Spatial form, and agency of choice coupled with nonlinear narrative will inspire hypertext literature like Michael Joyce’s WOE [1991] the first major Hypercard literary work, Mark Amerika’s Grammatron [1997] one of the largest online hypernarrative novels, and Scott Rettberg, et al’s The Unknown [2002], an “oeuvre” of hypermedia texts. Hypernarrative works will then expand into more conversational forms through mail-lists, blogs, and social media. Manik’s (Vauda & Pilipovic) aphoristic proclamations on online listservs, which often took the form of troll messaging, leading to flame wars in e-mail lists such as Syndicate and Rhizome, and the emailed/blogged love story of Yael Kanarek’s World of Awe illustrate narratives comprised of lists and blogs. These two works illustrate differences between two models of transmission, the mail-list and blog. The mail-list “reflects” an email; a message is first posted by one entering the list and then retransmitted to all registered to that list. The blog is an episodic transmitter, with periodic entries. Both define cultural transmitters and their audiences in that each mode of communication has a specific way of building a community and conveying its information. The mail-list could be seen as more of an agora for the exchange of messages, while the blog might be seen as a public “soap box” that people learn about and aggregate with others largely by cross-linking and word of mouth. With the tremendous amount of information generated by blogs, online data, and social media, artists are now making works that map patterns of trends and indices that intuit the shape of “flows” in online data. Examples include Martin Wattenberg’s diagrammatic maps generated from live Wall Street data, and Golan Levin’s graphic visualization of metrics gleaned from teenage breakups posted on blogs in The Dumpster, which I will talk about in more detail in the section on Flow.

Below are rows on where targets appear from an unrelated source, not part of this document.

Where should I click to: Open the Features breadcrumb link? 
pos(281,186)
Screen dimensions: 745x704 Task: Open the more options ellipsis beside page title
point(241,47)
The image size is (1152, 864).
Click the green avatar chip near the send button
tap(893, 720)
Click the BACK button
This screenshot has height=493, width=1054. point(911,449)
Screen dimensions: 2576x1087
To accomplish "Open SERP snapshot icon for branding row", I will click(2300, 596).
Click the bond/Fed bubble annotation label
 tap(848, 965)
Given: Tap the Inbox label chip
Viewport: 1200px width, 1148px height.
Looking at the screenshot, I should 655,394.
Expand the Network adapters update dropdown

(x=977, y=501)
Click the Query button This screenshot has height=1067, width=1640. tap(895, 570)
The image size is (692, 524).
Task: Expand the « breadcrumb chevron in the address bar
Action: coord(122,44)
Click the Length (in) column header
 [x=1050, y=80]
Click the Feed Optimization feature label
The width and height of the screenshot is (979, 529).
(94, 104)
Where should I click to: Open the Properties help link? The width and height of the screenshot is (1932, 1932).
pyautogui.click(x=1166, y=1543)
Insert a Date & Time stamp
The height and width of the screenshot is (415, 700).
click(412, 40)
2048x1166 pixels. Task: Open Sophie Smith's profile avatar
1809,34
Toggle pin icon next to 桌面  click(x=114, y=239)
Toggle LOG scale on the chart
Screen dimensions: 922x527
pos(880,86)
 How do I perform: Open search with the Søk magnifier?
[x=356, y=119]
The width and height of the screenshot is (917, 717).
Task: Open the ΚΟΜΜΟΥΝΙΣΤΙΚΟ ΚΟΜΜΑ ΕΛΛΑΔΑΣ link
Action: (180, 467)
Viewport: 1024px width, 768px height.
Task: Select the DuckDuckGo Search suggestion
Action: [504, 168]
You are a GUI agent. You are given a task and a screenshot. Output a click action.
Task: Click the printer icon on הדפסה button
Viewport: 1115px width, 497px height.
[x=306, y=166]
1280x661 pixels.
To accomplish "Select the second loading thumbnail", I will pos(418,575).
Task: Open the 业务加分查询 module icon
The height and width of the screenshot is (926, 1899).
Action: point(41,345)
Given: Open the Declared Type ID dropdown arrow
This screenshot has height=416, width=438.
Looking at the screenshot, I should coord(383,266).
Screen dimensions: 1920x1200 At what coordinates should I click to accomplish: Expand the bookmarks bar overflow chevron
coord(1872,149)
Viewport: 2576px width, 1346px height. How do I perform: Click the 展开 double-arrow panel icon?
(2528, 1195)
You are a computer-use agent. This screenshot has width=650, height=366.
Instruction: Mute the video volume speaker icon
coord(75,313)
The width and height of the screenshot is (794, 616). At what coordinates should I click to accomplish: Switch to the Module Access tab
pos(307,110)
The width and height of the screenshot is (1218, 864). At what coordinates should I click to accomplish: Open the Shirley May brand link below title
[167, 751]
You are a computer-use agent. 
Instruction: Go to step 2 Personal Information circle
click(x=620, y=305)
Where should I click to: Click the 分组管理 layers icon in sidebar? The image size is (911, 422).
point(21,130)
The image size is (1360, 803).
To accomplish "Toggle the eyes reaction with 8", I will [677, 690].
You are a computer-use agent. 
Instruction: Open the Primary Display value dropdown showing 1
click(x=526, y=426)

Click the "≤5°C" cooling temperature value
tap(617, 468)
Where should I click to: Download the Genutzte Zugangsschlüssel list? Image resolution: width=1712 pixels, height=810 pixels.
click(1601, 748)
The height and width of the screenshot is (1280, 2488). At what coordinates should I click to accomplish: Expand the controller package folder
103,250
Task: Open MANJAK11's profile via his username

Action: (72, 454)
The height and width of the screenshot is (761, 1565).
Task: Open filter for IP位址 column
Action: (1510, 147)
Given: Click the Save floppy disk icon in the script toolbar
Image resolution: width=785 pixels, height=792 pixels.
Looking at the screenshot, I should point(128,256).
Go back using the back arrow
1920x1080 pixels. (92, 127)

In placing emphasis here on mail-lists and blogs, I do not intend to exclude the Wiki, which is a hybrid, as it has a mutable structure with revision trails. The Wiki form was aptly probed by Kildall and Stern in Wikipedia Art, by creating a self-referential conceptual art entry that revealed the internal social structures and modes of production in Wiki communities, especially Wikipedia.
All of these writers, researchers and artists have done invaluable work in advancing the development of narrative structure (scalar), the trajectory of communication (vector), and the overall trends in interaction (flows).
While the following discussion does not intend to suggest a linear development of art’s journey from structure to flow, it does propose that the development of the discussed theories, technologies, and artworks reflects a culture striving to understand the way it relates to itself in the face of tremendous change.